| name | fix-merge-conflicts |
| description | Resolve merge or rebase conflicts with minimal, correctness-first edits, regenerate lockfiles with tooling, validate the build, and stage the result. Use when the user asks to "fix merge conflicts", "resolve conflicts", or after a merge/rebase leaves the tree conflicted. |
| argument-hint | [against <ref>] |
Fix merge conflicts
Get a conflicted tree back to a buildable, staged state. This skill stages the resolution; it never commits, pushes, or tags — you (and your review/commit gate) own that step.
Find the conflicts
git status --porcelain
git diff --name-only --diff-filter=U
$ARGUMENTS is natural language. against <ref> (or a bare ref) tells you what is being merged in, which helps you reason about which side is "theirs"; with no argument, resolve whatever conflict markers exist in the working tree.
Resolve each conflict
Work file by file, minimally and correctness-first:
- Prefer keeping both sides when they are independent additions (two new imports, two new cases) — most conflicts are not true semantic clashes.

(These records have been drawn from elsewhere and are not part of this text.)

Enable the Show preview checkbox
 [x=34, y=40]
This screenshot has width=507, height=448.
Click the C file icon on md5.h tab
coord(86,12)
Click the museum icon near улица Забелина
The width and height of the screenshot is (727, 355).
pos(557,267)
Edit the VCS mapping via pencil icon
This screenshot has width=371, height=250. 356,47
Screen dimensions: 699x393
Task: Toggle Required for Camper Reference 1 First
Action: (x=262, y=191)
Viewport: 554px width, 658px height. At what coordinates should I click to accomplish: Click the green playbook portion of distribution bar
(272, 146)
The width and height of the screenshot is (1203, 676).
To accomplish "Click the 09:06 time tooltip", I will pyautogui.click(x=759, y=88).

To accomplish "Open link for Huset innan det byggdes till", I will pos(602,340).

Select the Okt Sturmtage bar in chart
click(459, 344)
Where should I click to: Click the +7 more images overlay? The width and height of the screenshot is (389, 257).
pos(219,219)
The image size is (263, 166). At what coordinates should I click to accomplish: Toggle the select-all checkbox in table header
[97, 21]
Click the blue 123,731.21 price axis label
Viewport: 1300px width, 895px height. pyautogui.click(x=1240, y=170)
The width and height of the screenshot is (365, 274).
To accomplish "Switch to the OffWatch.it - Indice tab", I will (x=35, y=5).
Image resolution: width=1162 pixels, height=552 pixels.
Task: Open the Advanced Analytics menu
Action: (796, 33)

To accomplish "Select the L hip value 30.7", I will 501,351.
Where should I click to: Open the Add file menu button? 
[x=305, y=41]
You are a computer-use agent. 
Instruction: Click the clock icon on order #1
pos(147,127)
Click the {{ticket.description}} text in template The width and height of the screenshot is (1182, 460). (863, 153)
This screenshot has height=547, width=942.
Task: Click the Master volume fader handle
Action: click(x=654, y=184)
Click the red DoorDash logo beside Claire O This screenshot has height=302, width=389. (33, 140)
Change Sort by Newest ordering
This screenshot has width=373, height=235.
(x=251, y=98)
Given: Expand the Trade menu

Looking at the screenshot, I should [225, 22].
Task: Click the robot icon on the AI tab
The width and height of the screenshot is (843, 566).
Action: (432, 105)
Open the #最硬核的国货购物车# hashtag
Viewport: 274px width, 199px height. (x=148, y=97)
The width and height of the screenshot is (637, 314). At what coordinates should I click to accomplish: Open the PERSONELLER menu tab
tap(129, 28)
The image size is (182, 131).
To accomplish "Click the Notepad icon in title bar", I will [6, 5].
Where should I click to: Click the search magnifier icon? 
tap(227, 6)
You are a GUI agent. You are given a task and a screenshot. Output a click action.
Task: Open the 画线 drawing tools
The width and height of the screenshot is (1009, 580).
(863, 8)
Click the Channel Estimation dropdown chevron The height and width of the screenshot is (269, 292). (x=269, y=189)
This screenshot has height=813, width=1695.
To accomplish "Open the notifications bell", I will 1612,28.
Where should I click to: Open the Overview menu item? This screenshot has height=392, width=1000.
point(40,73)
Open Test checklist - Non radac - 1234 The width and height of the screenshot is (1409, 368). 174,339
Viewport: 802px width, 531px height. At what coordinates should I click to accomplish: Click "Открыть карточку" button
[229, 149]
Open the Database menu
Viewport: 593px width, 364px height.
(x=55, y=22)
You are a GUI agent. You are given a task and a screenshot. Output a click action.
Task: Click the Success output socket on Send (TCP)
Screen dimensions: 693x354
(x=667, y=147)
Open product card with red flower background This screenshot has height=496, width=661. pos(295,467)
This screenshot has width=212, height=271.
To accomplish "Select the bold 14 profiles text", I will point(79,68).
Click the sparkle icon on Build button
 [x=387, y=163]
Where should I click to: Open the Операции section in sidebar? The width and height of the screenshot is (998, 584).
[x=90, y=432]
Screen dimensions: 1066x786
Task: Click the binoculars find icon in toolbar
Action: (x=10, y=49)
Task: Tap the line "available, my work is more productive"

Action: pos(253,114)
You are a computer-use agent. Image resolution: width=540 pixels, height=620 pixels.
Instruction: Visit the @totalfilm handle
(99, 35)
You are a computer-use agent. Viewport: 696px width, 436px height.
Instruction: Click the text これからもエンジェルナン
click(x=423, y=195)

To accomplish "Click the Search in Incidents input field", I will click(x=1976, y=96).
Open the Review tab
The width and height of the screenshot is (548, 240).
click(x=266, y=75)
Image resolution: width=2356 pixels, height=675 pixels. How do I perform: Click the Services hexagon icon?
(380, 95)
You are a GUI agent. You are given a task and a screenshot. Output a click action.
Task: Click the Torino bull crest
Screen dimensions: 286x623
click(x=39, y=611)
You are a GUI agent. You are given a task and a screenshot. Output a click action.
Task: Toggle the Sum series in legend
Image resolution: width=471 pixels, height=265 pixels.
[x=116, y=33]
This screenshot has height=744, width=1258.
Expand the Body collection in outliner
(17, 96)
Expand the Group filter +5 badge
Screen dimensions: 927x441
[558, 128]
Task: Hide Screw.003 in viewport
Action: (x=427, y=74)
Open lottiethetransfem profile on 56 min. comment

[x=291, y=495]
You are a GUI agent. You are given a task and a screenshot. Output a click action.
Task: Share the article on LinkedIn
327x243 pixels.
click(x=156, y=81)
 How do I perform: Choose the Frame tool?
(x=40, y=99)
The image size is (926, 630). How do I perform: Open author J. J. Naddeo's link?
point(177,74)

- When the sides genuinely clash, choose the variant that compiles and preserves public behavior. Do not invent a third behavior to reconcile them unless that is the obviously correct merge.
- Read enough surrounding code to know which resolution is right. A conflict is a question about intent, not a text-merge puzzle.
- Keep edits scoped to the conflict. Do not refactor, rename, or "improve" surrounding code while resolving — that hides the real resolution in noise and is exactly what a reviewer can't audit.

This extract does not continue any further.